[Supplied entries Boundary: Start]
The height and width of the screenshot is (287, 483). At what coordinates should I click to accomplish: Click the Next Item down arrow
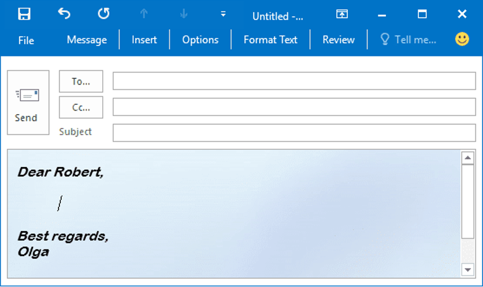click(x=184, y=14)
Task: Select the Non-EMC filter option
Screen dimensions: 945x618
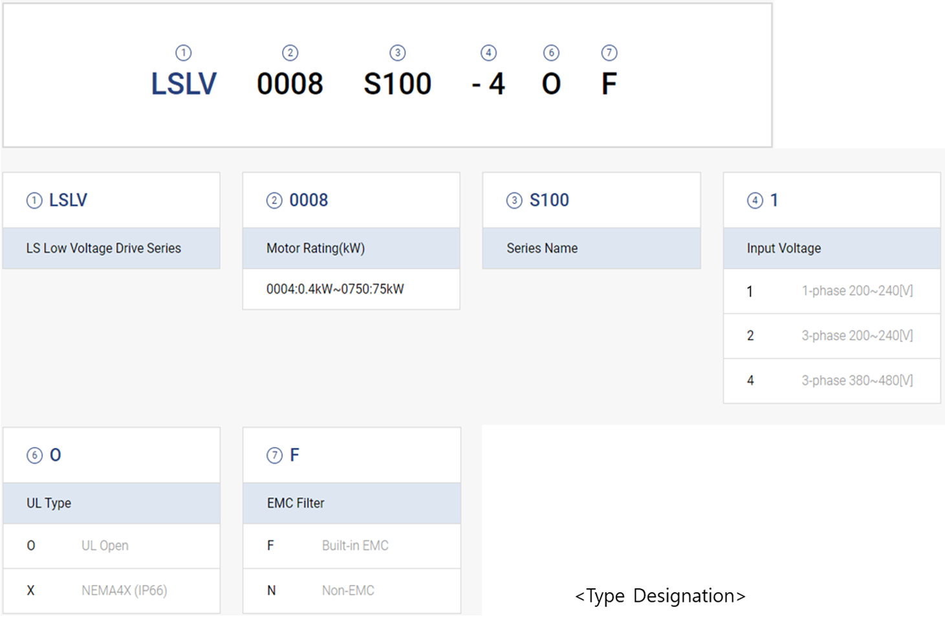Action: point(351,590)
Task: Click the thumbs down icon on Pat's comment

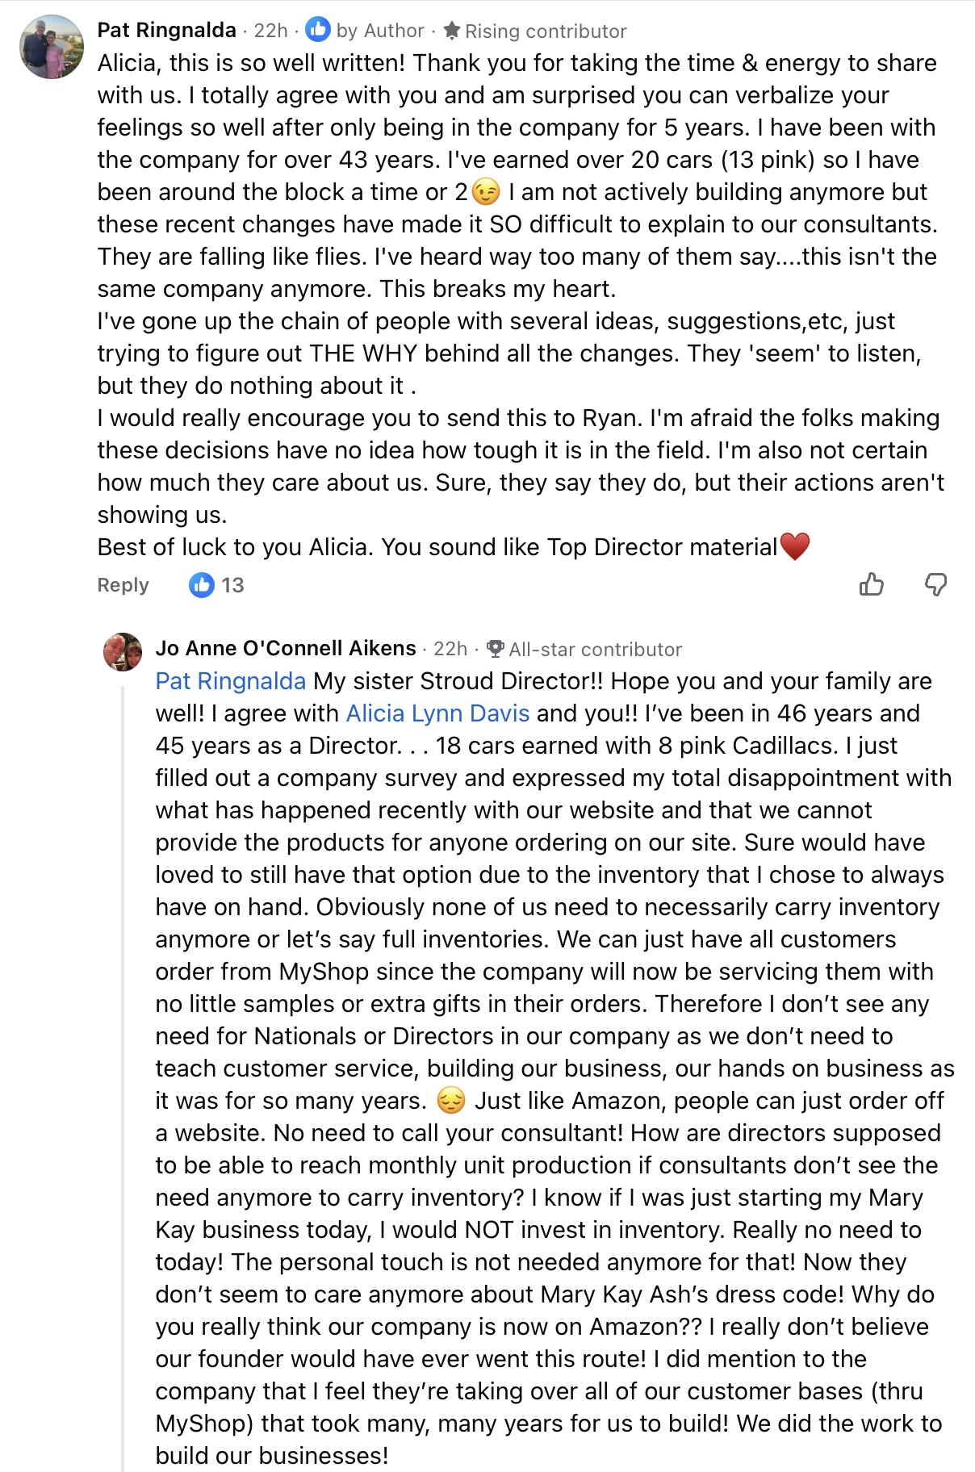Action: (935, 583)
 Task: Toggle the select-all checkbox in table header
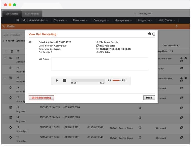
[Supplied entries Boundary: End]
### What is needed
In the copy, omit the pictures and give every line of the data exactly.

### Task solution
The height and width of the screenshot is (287, 483). At what coordinates should I click to accomplish: Click the Next Item down arrow
click(x=184, y=14)
Task: Select the Non-EMC filter option
Screen dimensions: 945x618
Action: point(351,590)
Task: Click the thumbs down icon on Pat's comment

Action: (935, 583)
 Task: Toggle the select-all checkbox in table header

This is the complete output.